The Destroyer In Popular Science
Popular Science
The technologies used in the June 6th, 1944 invasion of Normandy have captivated writers and readers of Popular Science for a long time. Here are some of the best stories about it from our archives.
"Tin Cans" Dish It Out, July 1945.
Published 13 months after the invasion, two months after victory in Europe, and one month before victory over Japan,
""Tin Cans" Dish It Out" is about destroyers. The Destroyer is a sort of middle-ship, smaller than the
large and now-obsolete battleships but deadlier than the tiny torpedo boats they were made to destroy. In D-Day, destroyers got close to the coast, being shallower ships than many in the Navy. The destroyers paid dearly for it, but the whole of the invasion went better because destroyer guns were able to attack the enemy guns that remained. From the article:
Of course, this is simply throwing the rule book overboard, for a square hit from a six-inch shore battery can demolish a destroyer -- which has no armor worth mentioning -- as thoroughly as a salvo from a battleship''s big guns. But when the fate of a great invading army hangs in the balance, destroyers become expendable. It cost us the destroyers Meredith and Glennon to put our troops ashore at "Utah Beach," a price well justified by the success of the landing and the enormous over-all savings in casualties.

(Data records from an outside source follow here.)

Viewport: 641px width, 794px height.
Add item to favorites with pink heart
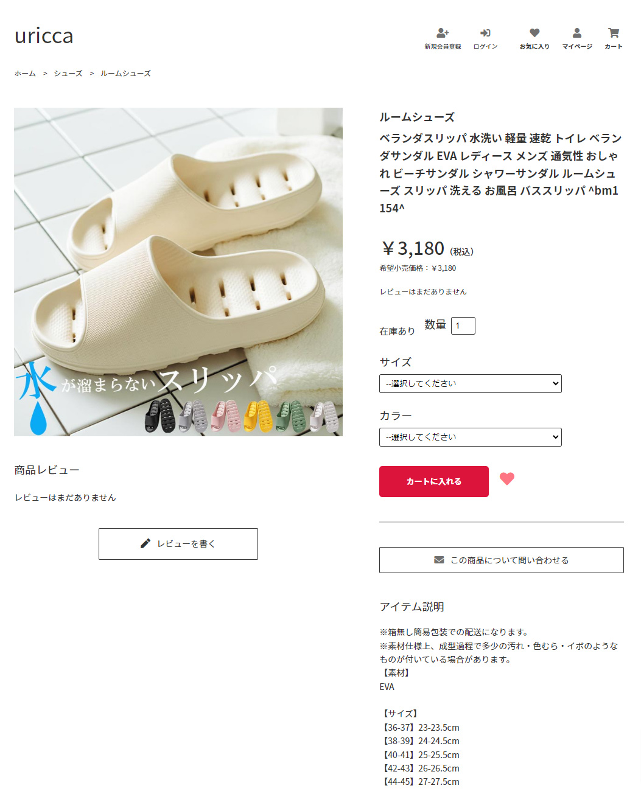[x=507, y=479]
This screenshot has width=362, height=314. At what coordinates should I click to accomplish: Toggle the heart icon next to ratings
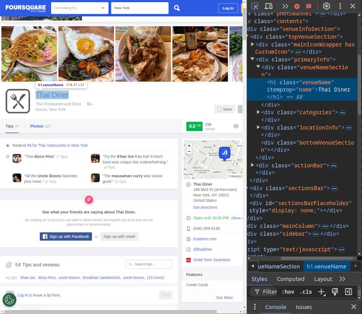click(236, 127)
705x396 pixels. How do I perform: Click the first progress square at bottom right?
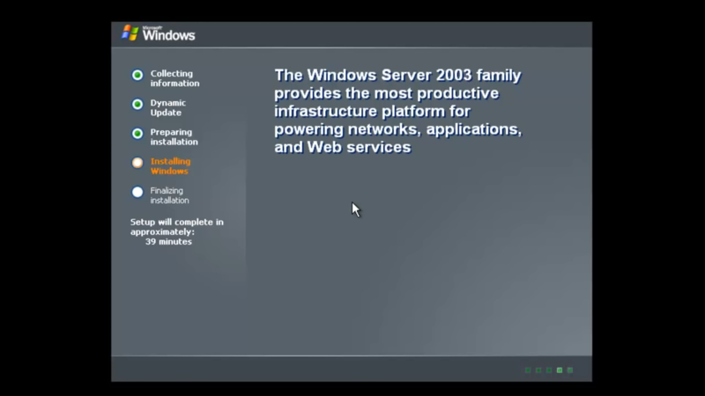528,370
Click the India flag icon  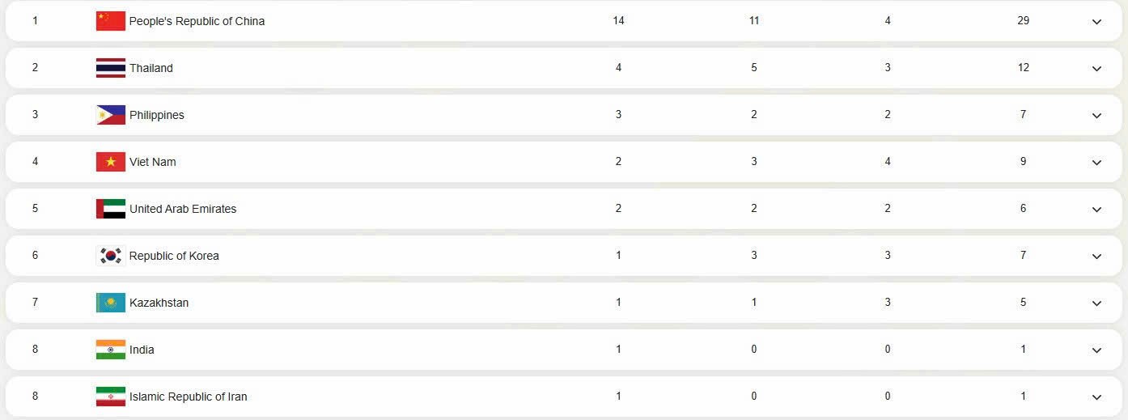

The Weasel Goes Anywhere, November 1944
The M-29c cargo carrier, dubbed the Water Weasel, was adapted from a two-person vehicle designed for fighting in snow. The amphibious version proved adept in the Pacific, using the tracks as a series of tiny flippers to propel it through water. In the European theater, it was a latecomer, but it's ability to go 4 mph in water and 30 on land allowed it to still fight in the flooded fields of Normandy and Holland. In "
The Weasel Goes Anywhere,"
Popular Science examined the versatility of this light, amphibious vehicle.